Greetings. I’ve been working on a simple shadow system as of late, and have run up against a bit of an efficiency-related stumbling block:
Presently, the process of extruding vertices from the silhouette edges must be performed in software. As it stands, there are some neat tricks for selectively extruding vertices based upon the content of their w-coordinate. After a bit of hunting through the API References and source code, I’ve been unable to locate a means of building geometry using a homogeneous coordinate system (IE, points specified as {x,y,z,w}). Can anybody point me to information pertaining to feeding 4D Vertices to a vertex program without calling directly to the underlying renderer’s Vertex4f()? Furthermore, is there any possibility of a Vector4f class to complement the com.jme.math.Matrix4f class?
Incidentally, if anyone’s curious, I’m using the Stencil Shadow algorithm with Infinite shadow volumes, as outlined in “Mathematics for 3D Game Programming and Computer Graphics” by Eric Lengyel. Implementation’s not exactly complete at the moment, and probably doesn’t fit into the overall structure of jME, but there are bits of code that can be reused elsewhere should anyone want them. Parts of interest include a method for taking a trimesh and collapsing coincident vertices, and building edge information.
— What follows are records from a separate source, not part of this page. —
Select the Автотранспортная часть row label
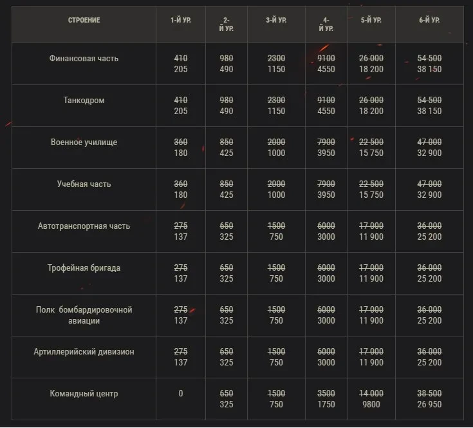The height and width of the screenshot is (428, 473). pyautogui.click(x=84, y=226)
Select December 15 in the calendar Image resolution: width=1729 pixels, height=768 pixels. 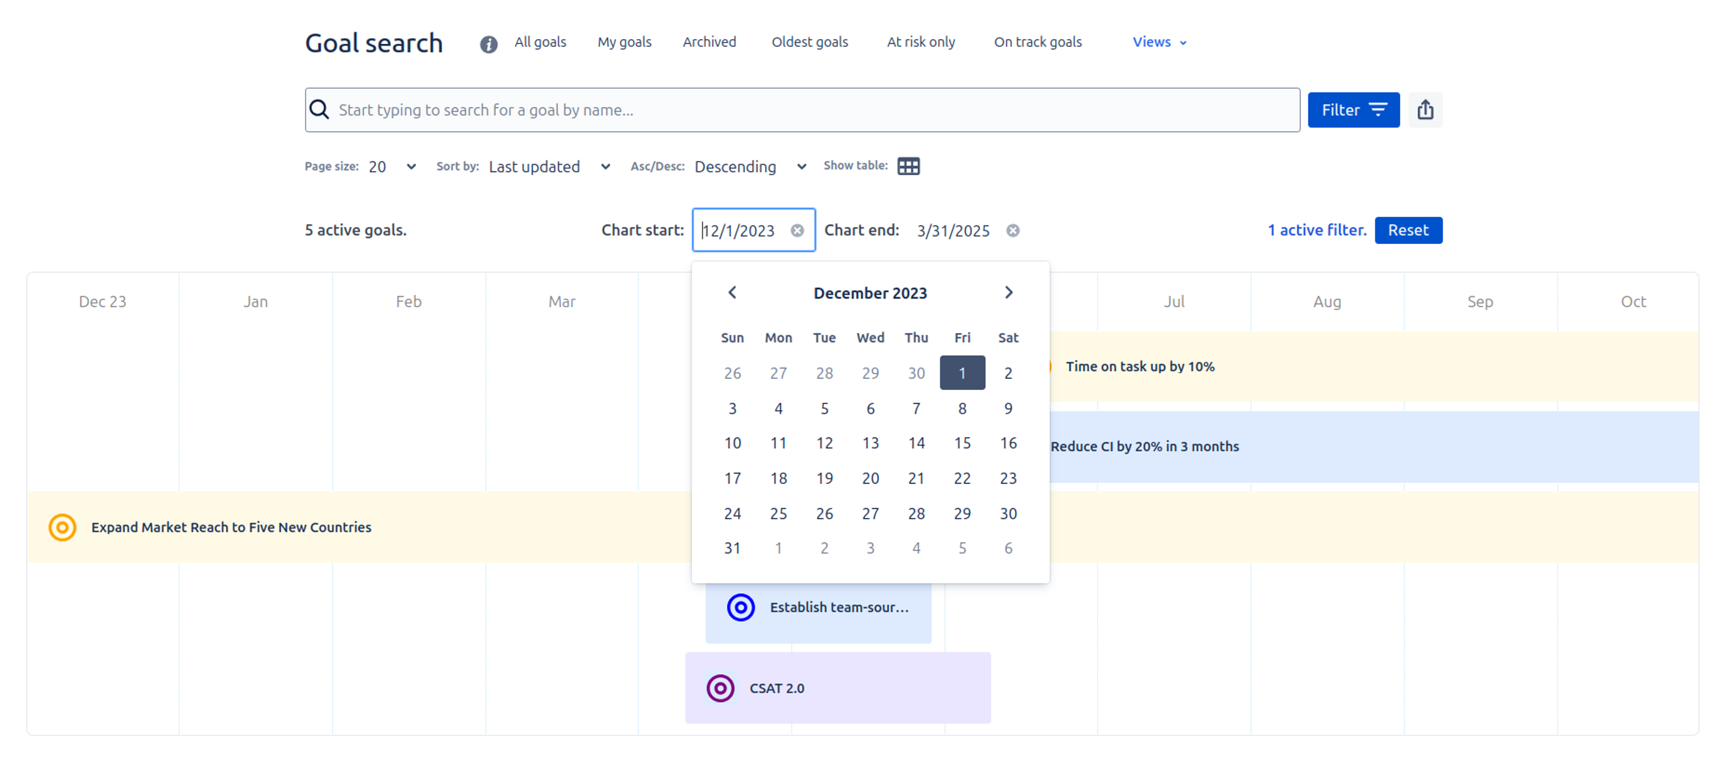click(x=962, y=443)
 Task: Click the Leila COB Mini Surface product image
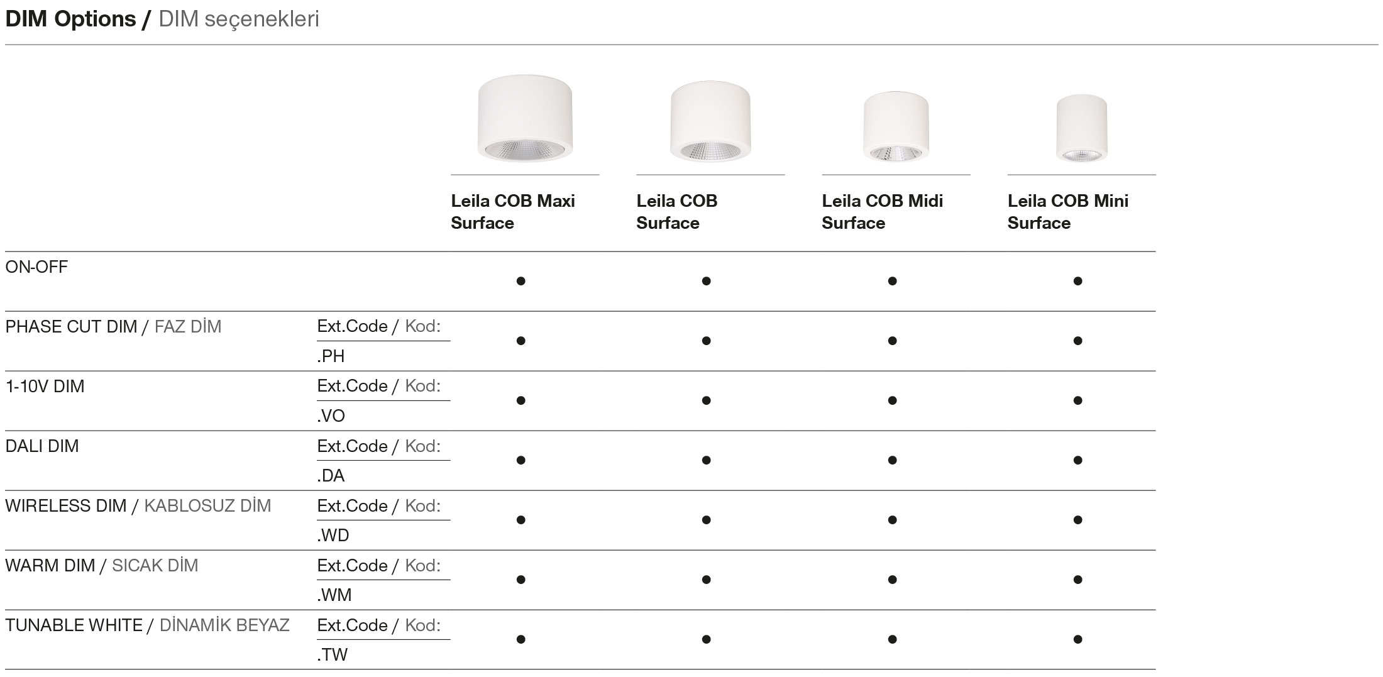pyautogui.click(x=1081, y=129)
Thanks for any help that you can offer.
Sorry for the lack of response, but I have to admit I’m not sure what exactly you need. What is the forth value of the vector? If you could put up a mockup class of what you desire that would help. MikeT implemented shadows http://jmonkeyengine.com/jmeforum/viewtopic.php?t=1271 and has given me the source code. It’s pretty good, but we simply haven’t implemented it yet. Mostly, because we don’t have a good multipass techinique in place yet, and Mike was forced to work his own in. The shadow code is very clean though.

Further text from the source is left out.